• Page text:

· · · · ·

Despite the widely used survival analysis in cancer research for constructing prognostic factors for cancers and identifying risk factors for cancer recurrence or survival after treatment, there is no consensus on how to measure variations of event times explained by available factors. Many analogous measures of the coefficient of determination, also known as R-squared, have been proposed for proportional hazard models. However, some measures are up bounded by a value much smaller than one, even for a time determined by available factors, and others are too sensitive for falsely correlated factors. On the other hand, research is limited on such measures for accelerated failure time models, and to the best of our knowledge, the only measure proposed recently is based on parametrically partitioning the total variation into explained and unexplained parts, assuming that the true model is known. To address this issue, the objective of this project is to develop proper statistics to measure the variation of event times, under popular right censoring mechanisms, explained by available factors. The premise of this proposal is that a variance function can be employed to describe the dependence of variation on the pertinent mean, and quantifying the variation change along the variance function can measure explained variation of heteroscedastic event times. In recent work on generalized linear models, it was demonstrated that a variable-function-based R-squared appropriately measures the explained variation of non-Gaussian responses. Riding on such successful extension, the two-year research study proposed here focuses on the following two specific aims:
Aim 1. To measure explained variation for accelerated failure time models. While each accelerated failure-time model presents a quadratic variance function, the team will construct the variable- function-based R-squared for such survival models, by addressing censoring issues via proper integration or adjustment. Treating accelerated failure-time models as censored linear regression models, these studies will also extend the classical R-squared with proper management of censoring issues.
Aim 2. To measure explained variation for proportional hazards models. With the partial likelihood function as the likelihood function of a conditional logistic model, the investigators will construct the variable-function-based R-squared for the pertinent conditional logistic model in order to measure the explained variation in the underlying proportional hazards model. In addition, the team will construct a variance-function-based R-squared by measuring variation of an underlying survival process, which presents a binary random variable at each specific time. A rigorous experiment with both simulation and real cancer studies, will be designed to validate the proposed measures across different models in cancer research. The proposed measures will be implemented in a publicly available R package rsq, providing cancer researchers a useful tool to conduct the necessary survival analysis. The success of this project will ultimately help quantify and understand the heritability of different cancers.
In cancer research, it is crucial to identify prognostic factors for cancer onset times or survival times after treatment. Upon completion of the proposed work, a set of properly defined measures will be available for quantifying the variation of event times due to a group of prognostic factors. It will help improve our knowledge on cancers, as well as the predictability of available prognostic factors including genetic factors.

· · · · ·

• Exercise details:
Write out the research summary starting at "In cancer research, it" and ending at "including genetic factors.", swapping "prognostic factors" for "predictive factors" throughout.

• Extracted information:
· · · · ·

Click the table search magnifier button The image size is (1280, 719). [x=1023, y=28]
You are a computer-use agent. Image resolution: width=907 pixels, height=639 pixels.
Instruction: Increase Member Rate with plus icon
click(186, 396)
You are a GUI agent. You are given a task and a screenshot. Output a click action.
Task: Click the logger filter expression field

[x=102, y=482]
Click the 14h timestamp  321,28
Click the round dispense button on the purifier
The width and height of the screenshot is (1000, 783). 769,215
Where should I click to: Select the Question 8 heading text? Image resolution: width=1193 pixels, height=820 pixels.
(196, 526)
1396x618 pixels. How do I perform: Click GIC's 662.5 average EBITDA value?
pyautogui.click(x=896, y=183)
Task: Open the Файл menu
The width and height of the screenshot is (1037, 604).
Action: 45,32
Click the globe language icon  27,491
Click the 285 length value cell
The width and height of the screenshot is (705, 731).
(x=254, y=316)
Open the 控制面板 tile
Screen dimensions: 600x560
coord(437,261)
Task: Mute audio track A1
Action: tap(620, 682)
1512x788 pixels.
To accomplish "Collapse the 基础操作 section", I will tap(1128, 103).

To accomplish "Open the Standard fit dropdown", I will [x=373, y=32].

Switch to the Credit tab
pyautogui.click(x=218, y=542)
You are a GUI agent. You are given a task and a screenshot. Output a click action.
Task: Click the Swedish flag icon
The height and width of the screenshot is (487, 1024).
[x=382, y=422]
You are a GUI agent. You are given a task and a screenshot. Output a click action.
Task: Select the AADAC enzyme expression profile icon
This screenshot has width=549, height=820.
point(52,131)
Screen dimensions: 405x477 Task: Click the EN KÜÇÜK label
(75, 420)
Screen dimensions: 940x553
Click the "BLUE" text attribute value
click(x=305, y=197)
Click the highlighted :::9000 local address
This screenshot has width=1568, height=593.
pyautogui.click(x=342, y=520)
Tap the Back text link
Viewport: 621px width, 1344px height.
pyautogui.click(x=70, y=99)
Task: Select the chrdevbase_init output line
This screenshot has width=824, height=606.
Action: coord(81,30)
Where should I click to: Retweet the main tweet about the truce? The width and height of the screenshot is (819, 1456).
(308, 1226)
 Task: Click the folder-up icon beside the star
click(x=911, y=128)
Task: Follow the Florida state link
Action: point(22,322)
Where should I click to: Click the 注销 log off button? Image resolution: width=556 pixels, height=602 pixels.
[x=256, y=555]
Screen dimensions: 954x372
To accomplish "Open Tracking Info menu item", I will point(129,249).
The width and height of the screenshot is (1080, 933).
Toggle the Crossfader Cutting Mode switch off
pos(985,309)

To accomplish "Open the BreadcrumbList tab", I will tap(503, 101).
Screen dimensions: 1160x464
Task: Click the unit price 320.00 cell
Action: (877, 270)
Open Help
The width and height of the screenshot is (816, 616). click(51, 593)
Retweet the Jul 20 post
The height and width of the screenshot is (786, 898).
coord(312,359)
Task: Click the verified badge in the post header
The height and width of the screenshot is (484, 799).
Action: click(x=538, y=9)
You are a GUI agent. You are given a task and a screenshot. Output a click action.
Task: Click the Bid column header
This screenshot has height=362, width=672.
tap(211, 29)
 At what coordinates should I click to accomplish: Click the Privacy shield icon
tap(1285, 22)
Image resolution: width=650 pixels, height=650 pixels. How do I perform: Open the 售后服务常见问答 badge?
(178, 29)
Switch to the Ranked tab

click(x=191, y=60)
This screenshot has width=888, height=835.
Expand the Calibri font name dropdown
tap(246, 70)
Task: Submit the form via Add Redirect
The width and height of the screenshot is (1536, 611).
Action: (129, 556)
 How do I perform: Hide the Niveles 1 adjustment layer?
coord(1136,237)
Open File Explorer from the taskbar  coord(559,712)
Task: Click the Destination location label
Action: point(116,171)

· · · · ·

• Written response:
In cancer research, it is crucial to identify predictive factors for cancer onset times or survival times after treatment. Upon completion of the proposed work, a set of properly defined measures will be available for quantifying the variation of event times due to a group of predictive factors. It will help improve our knowledge on cancers, as well as the predictability of available predictive factors including genetic factors.